Dateless handouts published by Eliza Reinhardt. During the lockdown, artist Eliza Reinhardt, along with her dog Finn, shows the painting

Cholmondeley Ladies, 1600-1610 (top) was reconsidered as The Reinhardt Ladies, 2020 (bottom) (Photo: PA)

To build the scene, Eliza makes some of her own props and uses her artistic background. She also uses things like fin toys to give her photos even more fun.

“Our work has a comedy twist, people are talking about our photographs and are unaware that they are analyzing incredible art for me,” she said.

“At one point, I recreated a picture of a girl preparing in front of a mirror, so I decided to put fins in place of her and switch hair and beauty products to fin brushes, toothpaste, and toys.

“It’s really exciting to do the little things that switch from copying it to reinterpreting it.”

Currently, Eliza and Finn have over 10,000 Instagram followers and get thousands of likes for every Facebook post.

The date of 1781 Henry Fuseli's painting

Nightmare, 1781 Henry Fuseli (left), artist Eliza Reinhardt, along with dog Finn, reconsidered as Nightmare in 2020 (right) (Photo: PA)

Eliza said:’I didn’t expect this little project to be this big online. It’s crazy – at first it was just for my friends and family. “

She added: “I’ve always felt that talking about art has a strange stigma, but it gives everyone access to art.

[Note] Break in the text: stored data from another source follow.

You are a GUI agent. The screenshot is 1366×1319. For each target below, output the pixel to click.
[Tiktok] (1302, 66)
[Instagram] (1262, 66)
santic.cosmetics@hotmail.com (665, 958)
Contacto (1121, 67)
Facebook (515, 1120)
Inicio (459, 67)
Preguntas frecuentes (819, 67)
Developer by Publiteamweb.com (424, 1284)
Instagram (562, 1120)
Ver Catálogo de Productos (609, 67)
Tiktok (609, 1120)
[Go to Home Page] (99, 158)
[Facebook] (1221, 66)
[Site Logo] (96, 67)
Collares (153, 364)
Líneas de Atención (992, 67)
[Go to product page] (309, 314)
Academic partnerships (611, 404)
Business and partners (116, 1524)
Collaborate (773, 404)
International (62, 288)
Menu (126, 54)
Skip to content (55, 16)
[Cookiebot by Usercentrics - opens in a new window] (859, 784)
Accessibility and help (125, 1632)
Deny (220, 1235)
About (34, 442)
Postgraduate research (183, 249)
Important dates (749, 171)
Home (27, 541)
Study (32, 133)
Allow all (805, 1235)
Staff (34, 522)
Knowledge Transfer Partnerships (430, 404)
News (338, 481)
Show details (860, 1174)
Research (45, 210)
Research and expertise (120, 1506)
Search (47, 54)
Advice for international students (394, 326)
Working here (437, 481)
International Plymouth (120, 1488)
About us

“We get a lot of messages from people who are doing daily rituals with their children to see our daily pictures. This is great.

“It’s great to have kids enjoy this kind of thing, and it’s a baby’s step towards seeing other art.

“Some people in the community are like art, others are like dogs.”

Finn also looks happy since he started the project, so Eliza wants the project to last as long as possible.

“The advantage other than me who enjoys making these pictures is that the fins are also improved,” she explained.

“He loves to do that. He won’t leave my side until the next photo is taken every morning.

“I’m always so excited after he finishes each photo, so I wish people could see him do it. He shook his tail and gave me a high five. Give.

“I hope there is enough art in the world to continue this with him because he loves it so much that he can’t spend the day without it.”